- Input data:
• • • • •

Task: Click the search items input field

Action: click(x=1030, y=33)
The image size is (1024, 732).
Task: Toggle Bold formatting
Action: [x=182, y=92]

• • • • •

Please pull out each line of the records above that contains the string "Task", matching uppercase and lowercase exactly.

Task: Click the search items input field
Task: Toggle Bold formatting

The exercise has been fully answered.